Sonin’s colleague Georgy Bovt of CFDP explains the nonlinear relations between the market players.
“The rapid growth of shale oil production in the United States made a mark,” he writes. “The U.S. is already the third largest oil producer — after Saudi Arabia and Russia. The Saudis are rumored to be dumping to maintain market share, and possibly to put the brakes on shale oil, which is unprofitable at cheap prices.”
Elena Suponina of RIAC believes that OPEC is losing clout and turning into an “oil pensioner.” Therefore, Russia’s only ally is itself, which means nationwide belt-tightening.
“OPEC, which was established in 1960, is becoming increasingly inefficient, more like a consultancy,” she claims. “It is not the powerful cartel it was once. And the oil weapon no longer terrifies consumers.”
Suponina predicts that nervousness and fluctuations in the oil exchanges will continue under any scenario, and that the volatility will be reflected in the currency markets. Speculators will also be lining up.
“Maybe one should advise diversifying the economy, but that is not very realistic,” she writes. “So Russians should tighten their belts and get ready for hardships.”
Will Serbia join the anti-Russian sanctions?
Vladimir Putin, Russia's president, center, along with his Serbian counterpart, Tomislav Nikolic, 2nd right, and his wife Dragica, right, watch the Serbian air force display during a military parade in Belgrade, Serbia, Thursday, October 16, 2014. Photo: AP
In November Russian pundits debated how long Serbia would hold out against EU pressure, as well as what the prospects were of the Balkan country eventually falling into line with pan-European sanctions against Russia.
Elena Ponomareva of MGIMO explains that Serbia is under tremendous pressure: “Brussels is twisting Belgrade’s arm,” which could affect some major joint projects between Russia and Serbia, for example, the reconstruction of railways. Ponomareva proposes taking a look at the consequences that anti-Russian sanctions would have on the domestic political situation in Serbia.
“Whereas for Russia the mothballing of joint projects would be merely unpleasant, for Serbia it would be catastrophic,” she believes. “Even now Serbia is in a precarious position, and could face complete economic collapse. People will be out in the streets. In addition, a moratorium on joint projects would damage Belgrade’s image.”

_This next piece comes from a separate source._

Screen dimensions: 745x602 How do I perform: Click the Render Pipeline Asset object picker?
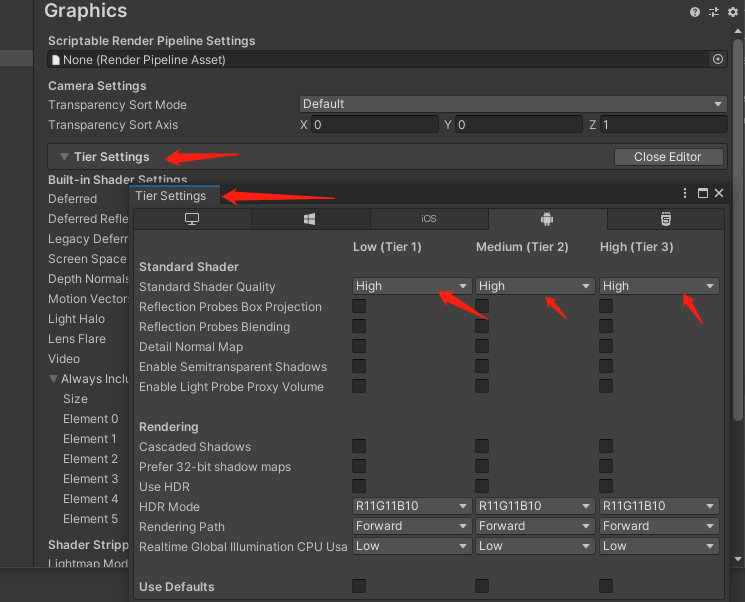click(x=717, y=60)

Alexander Levchenkov of RIAC believes that the consequences of failing to impose sanctions would be even graver: if the EU continues to bind Serbia’s accession to anti-Russian sanctions, Belgrade’s deviation from the path of European integration will be fraught with risks, both domestic and global.
“The indignation of supporters of Serbia’s pro-European parties and movements... will almost certainly be harnessed by ‘external forces’ (Washington and Brussels),” he writes. “The price of Belgrade’s pro-Moscow policy could ultimately be political isolation (provided, of course, that the West itself remains united).”
Fyodor Lukyanov of CFDP openly states that the West’s leaning on Serbia is a crude attempt to put more pressure on Russia by depriving it of support in the Balkans.
“It is highly doubtful that the coming years will see further enlargement of the EU, since it is clearly overloaded with countries and not burning with desire to add any more, especially in the problem-laden Balkans,” he writes. “The pressure on Serbia is a primitive measure against the country, but mostly it is an attempt to squeeze Russia even more.”